|The Photographer @ Cité de la Musique|
I can’t imagine why I have never previously made the connection between Phillip Glass’ minimalist music and Edweard Muybridge’s photographs. And yet, it is so obvious, as if the work of the two artists were made for each other: both are structured through repetition, movement towards an infinity that nevertheless finds natural resolution. Both Muybridge’s photographs and Glass’ music are caught between a stasis and movement that bring surprises to the otherwise highly defined rhythms.
All of the resonances were captured so the production I saw last night of Glass’ chamber opera, The Photographer, based on Muybridge’s trial for homicide. The music and photographs are brought together with spoken text by David Byrne and dance choreographed by Shang-Chi Sun. The music, text and dance relate the sensational story of Muybridge’s murder of his wife’s lover and then, as we know, his acquittal at trial. It’s a great story that, like the tensions in still images that are set in motion by a photographic camera, interrupts the narrative with bursts of unpredictability and flamboyance from the dancers in this particular performance.

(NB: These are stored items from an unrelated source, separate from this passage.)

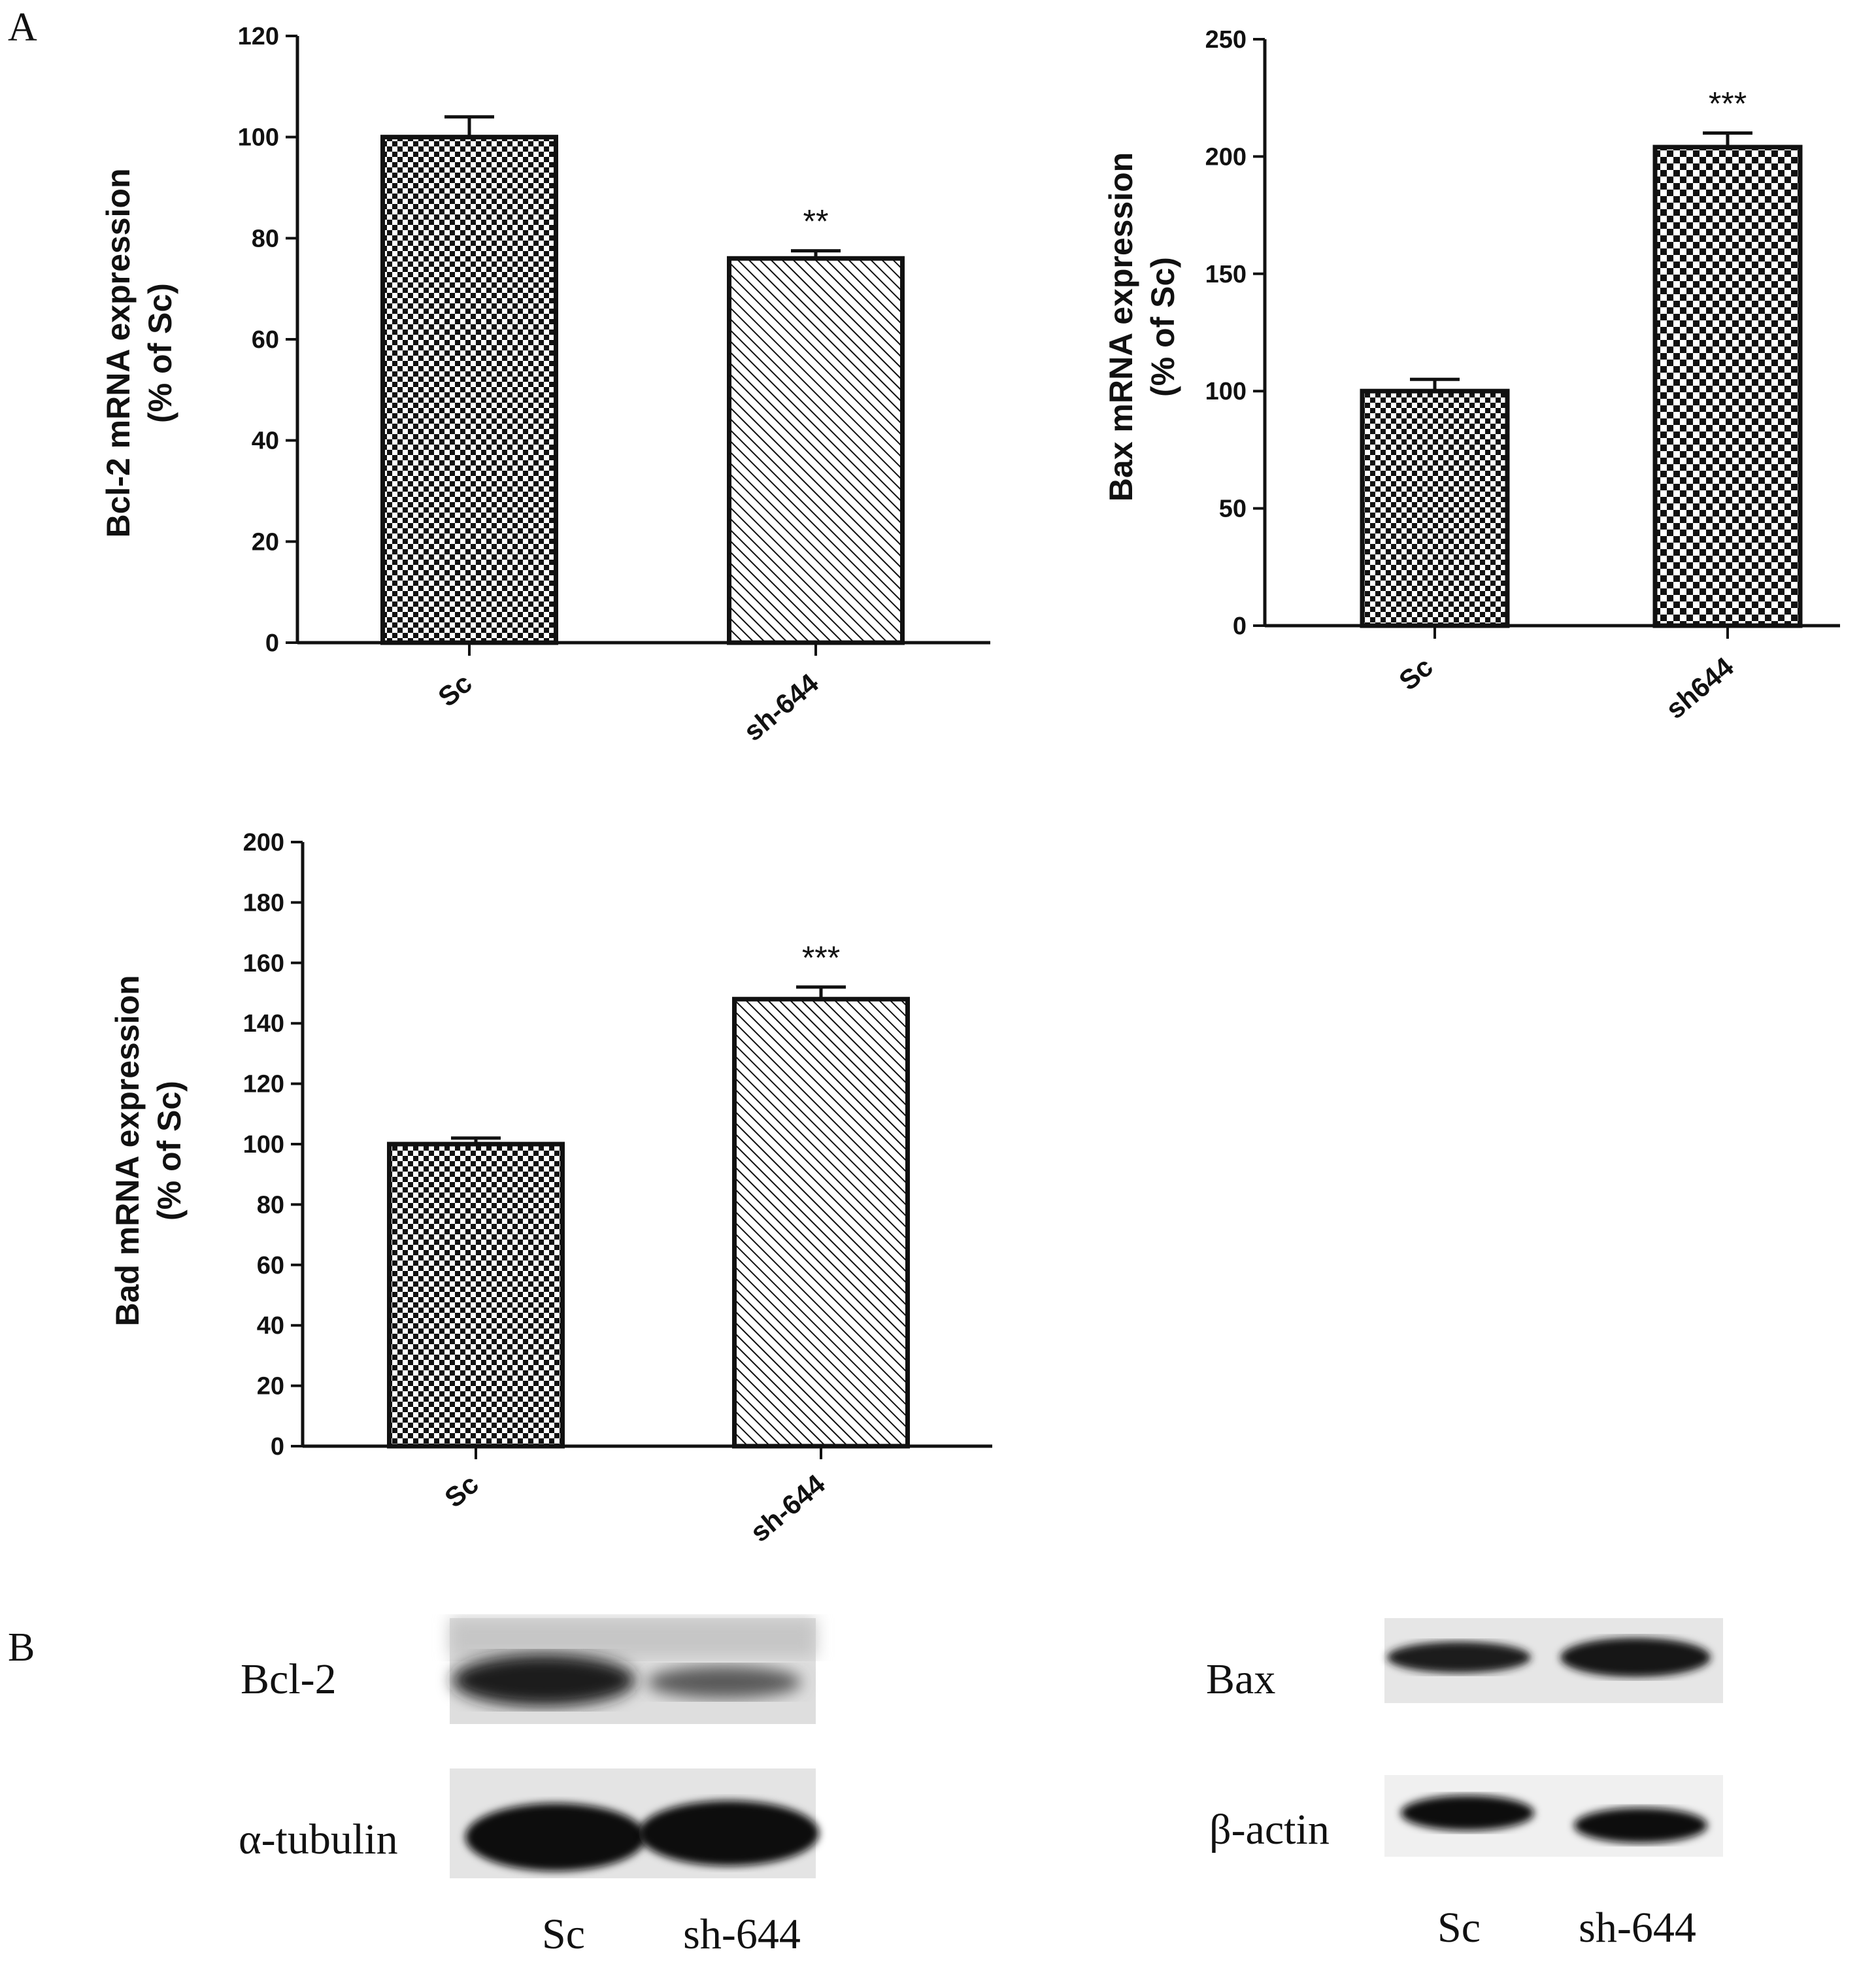  Describe the element at coordinates (1700, 687) in the screenshot. I see `category-label-sh644: sh644` at that location.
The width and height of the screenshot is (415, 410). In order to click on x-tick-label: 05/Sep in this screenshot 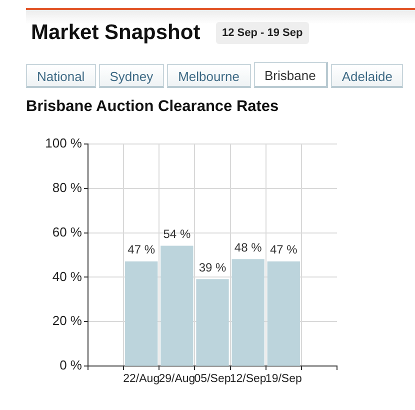, I will do `click(212, 380)`.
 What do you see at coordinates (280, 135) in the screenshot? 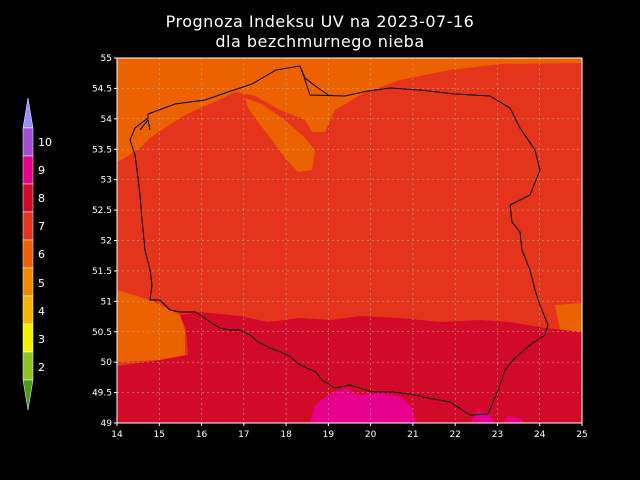
I see `uv-zone-6-peninsula` at bounding box center [280, 135].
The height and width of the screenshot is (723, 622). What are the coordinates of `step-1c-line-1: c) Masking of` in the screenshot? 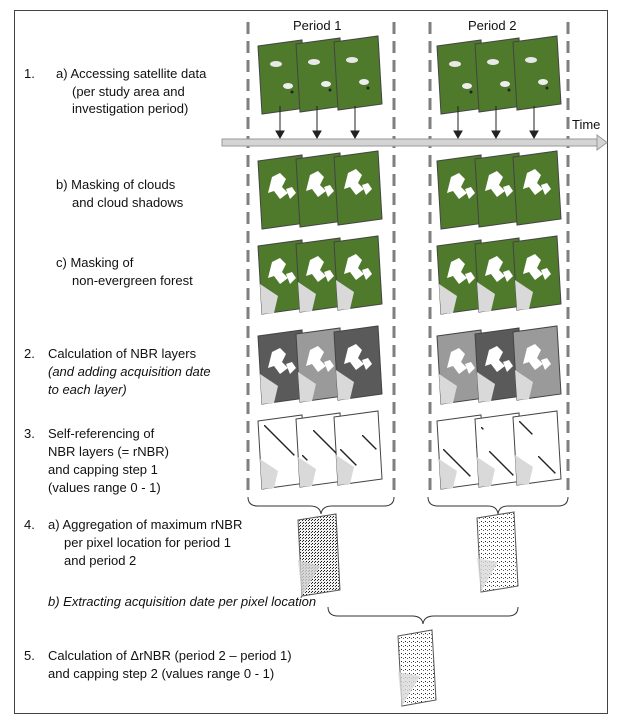 It's located at (95, 262).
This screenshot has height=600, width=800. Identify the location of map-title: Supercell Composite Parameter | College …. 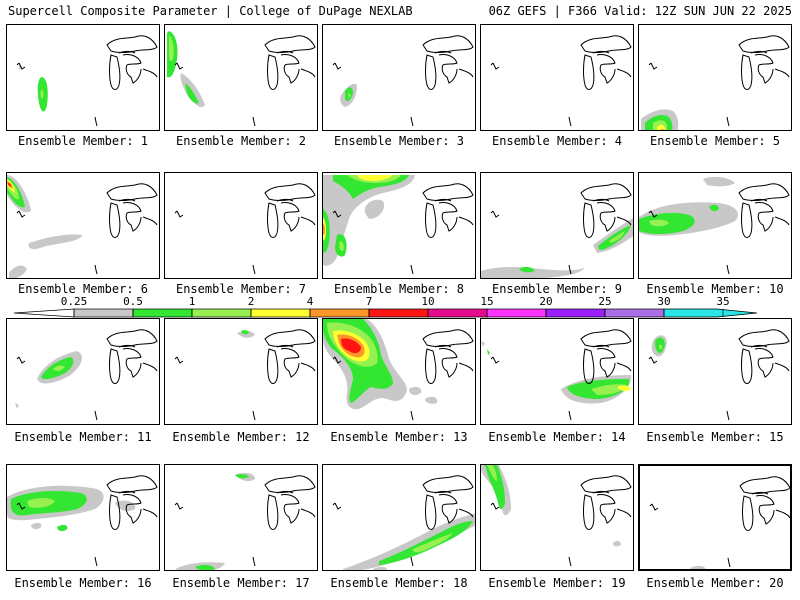
(210, 11).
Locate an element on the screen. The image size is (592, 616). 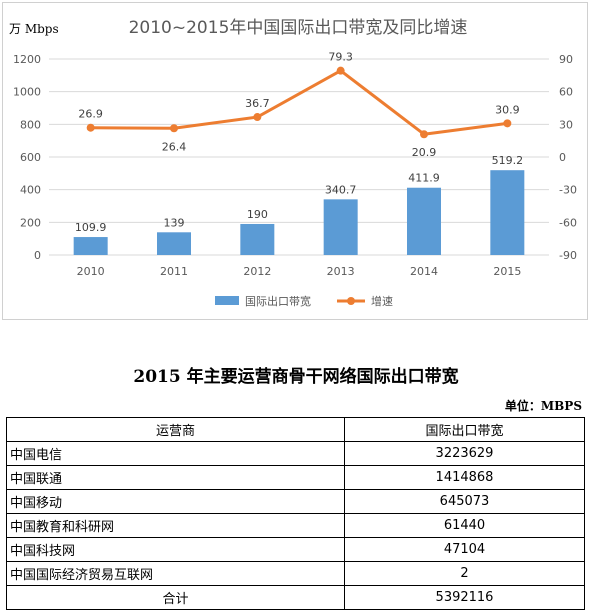
table-header-row: 运营商 国际出口带宽 is located at coordinates (296, 430).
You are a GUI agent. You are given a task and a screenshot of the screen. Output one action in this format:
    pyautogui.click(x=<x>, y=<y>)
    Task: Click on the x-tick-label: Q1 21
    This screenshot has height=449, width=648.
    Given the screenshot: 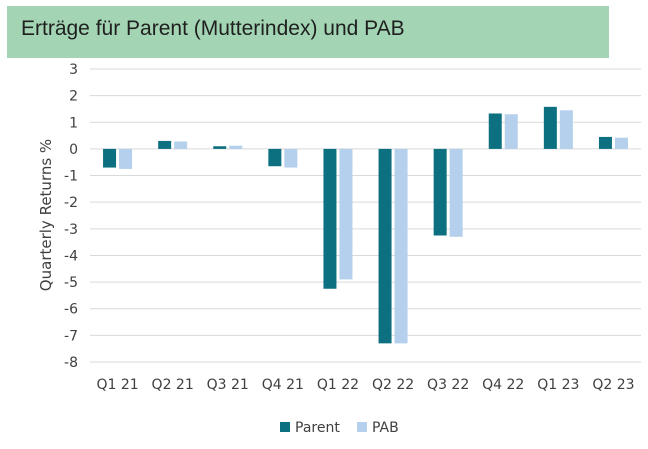 What is the action you would take?
    pyautogui.click(x=117, y=385)
    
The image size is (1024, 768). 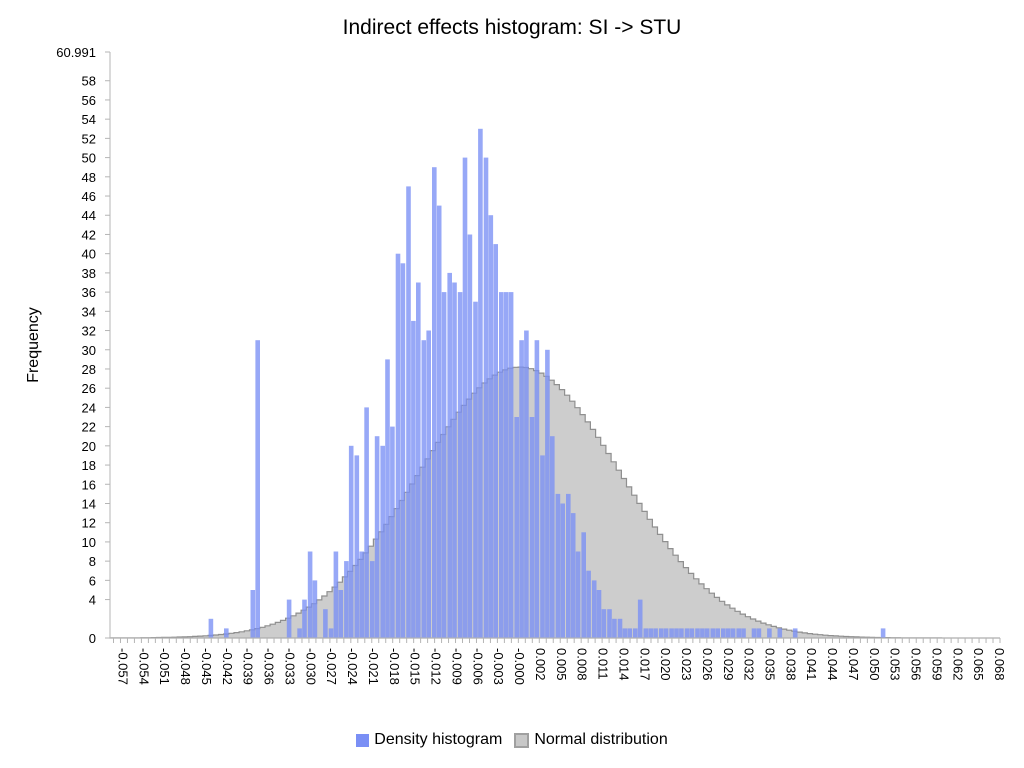 I want to click on x-tick-label: 0.017, so click(x=644, y=664).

The innovation of this staging of The Photographer is very much in its bringing together of different media. The modern dance element, inspired by the photographs and Glass’ music is repetitive, postured, yet always very simple and singular. Video projections of Muybridge’s photographs are patterned on the screen behind the dancers, in no particular order, demonstrating the postures and positions of the body in motion, as well as the extraordinary images he took in the Yosemite Valley. The lighting casts shadows of the dancers to fill the screen when there are no other photographs projected.
The one thing I would have liked to have seen more of in this performance was the use of chiaroscuro. The infinite repetitions and patterns of Glass’ music, the same in Muybridge’s photographs that put animals and human figures in motion, and the three dancers whose figures are reflected in shadows on the screen behind them were in perfect conversation. Often though, the shadows were not marked, and could have been more dramatic, in an attempt to magnify further the narrative of repetition and auguring that is Muybridge’s life story. In the early days of moving images, the days when Muybridge was working, shadow plays told familiar narratives, but as a function of their production they could also appear mechanized. It would have been convincing if the shadows had mimicked these characteristics of the shadow play, and thereby accentuate the multi-media concert of The Photographer.